Pédocriminalité et enfants contaminés au VIH : les ONG tirent la sonnette d’alarme
Des organisations de la société civile engagées dans la protection des droits de l’enfant (signé par plusieurs organisations engagées dans la défense des droits humains et la protection de l’enfance, dont CONAFE Sénégal, RADDHO, LSDH, Amnesty International ou encore Free the Slaves) ont exprimé leur profonde indignation après la révélation de graves violences sexuelles subies par des enfants en situation de rue au Sénégal. Dans une déclaration rendue publique, elles dénoncent l’existence présumée d’un réseau international de pédocriminalité impliquant des abus sexuels et des contaminations volontaires au VIH.
L’affaire a éclaté à la suite de l’arrestation, à Dakar, de quatorze personnes soupçonnées d’appartenir à un réseau international impliqué dans des faits de pédophilie organisée, de proxénétisme et de viols sur des talibés de moins de 15 ans. Selon les informations relayées, certains enfants auraient même été délibérément exposés au VIH.
Dans leur déclaration, les organisations de la société civile disent avoir été profondément choquées par ces révélations. Elles évoquent notamment « un groupe spécialisé dans la formation de sexe pour de jeunes garçons transformés en objets sexuels par des hommes pour la plupart séropositifs ».
Une situation jugée alarmante
Pour les signataires, cette affaire met en lumière la vulnérabilité extrême des enfants vivant dans la rue. Privés de protection familiale et souvent en dehors de tout dispositif de suivi, ils deviennent des cibles faciles pour des réseaux criminels.
Les organisations dénoncent « un phénomène grave d’abus et d’exploitation sexuelle dont sont victimes des enfants privés de soins parentaux » et alertent sur l’ampleur du problème. Selon elles, « des milliers d’enfants vulnérables, sans protection suffisante, sont quotidiennement exposés aux risques d’abus, de violences et d’exploitation, y compris sexuels ».

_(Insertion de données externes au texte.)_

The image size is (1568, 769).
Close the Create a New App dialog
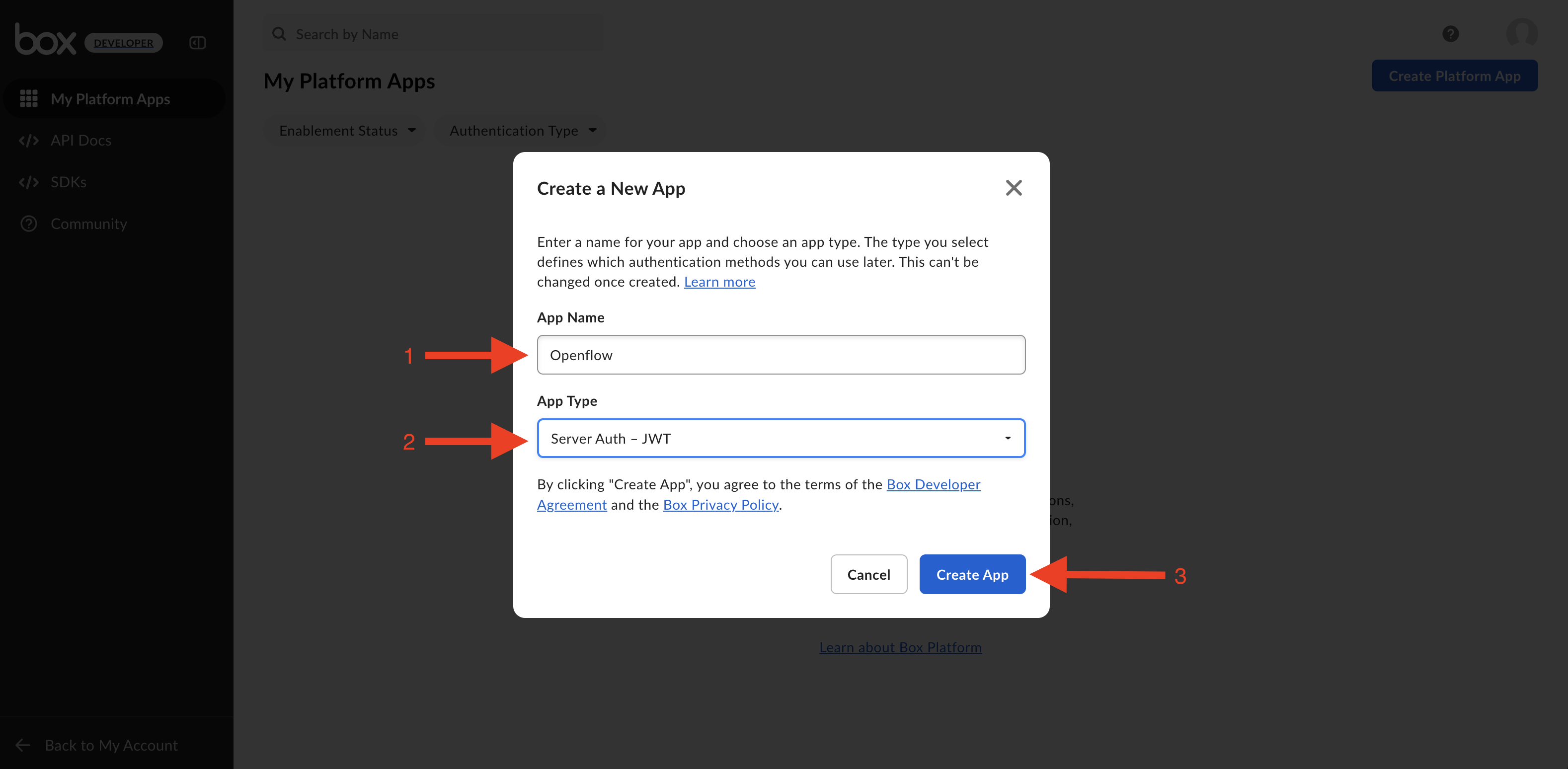(1014, 188)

Elles estiment également que les réponses actuelles ne sont pas à la hauteur de la gravité de la situation. « Nous constatons avec une profonde préoccupation une insuffisance de réponses à la hauteur de la gravité des faits », déplorent-elles.
Des mesures urgentes réclamées à l’État
Face à cette situation, les organisations interpellent directement les autorités sénégalaises et appellent à une réaction rapide et coordonnée. Elles demandent notamment l’identification et la protection immédiate de tous les enfants victimes, ainsi que le démantèlement des réseaux pédocriminels, y compris ceux opérant sur internet et les réseaux sociaux.
La prise en charge des enfants contaminés au VIH constitue également une priorité. Les ONG réclament « la mise en place urgente d’une réponse adaptée pour la prise en charge globale des enfants victimes, notamment ceux contaminés par le VIH », avec un accès gratuit et durable aux traitements antirétroviraux et à un accompagnement psychologique.
Parmi les autres mesures réclamées figurent l’adoption du Code de l’enfant, le renforcement des mécanismes de protection et la relance des programmes de retrait des enfants de la rue afin de favoriser leur réinsertion.
Pour les organisations signataires, l’ampleur du drame impose une réaction immédiate des autorités et de l’ensemble de la société. Elles préviennent que « face à l’urgence et à la gravité de la situation, l’inaction ne saurait être une option ».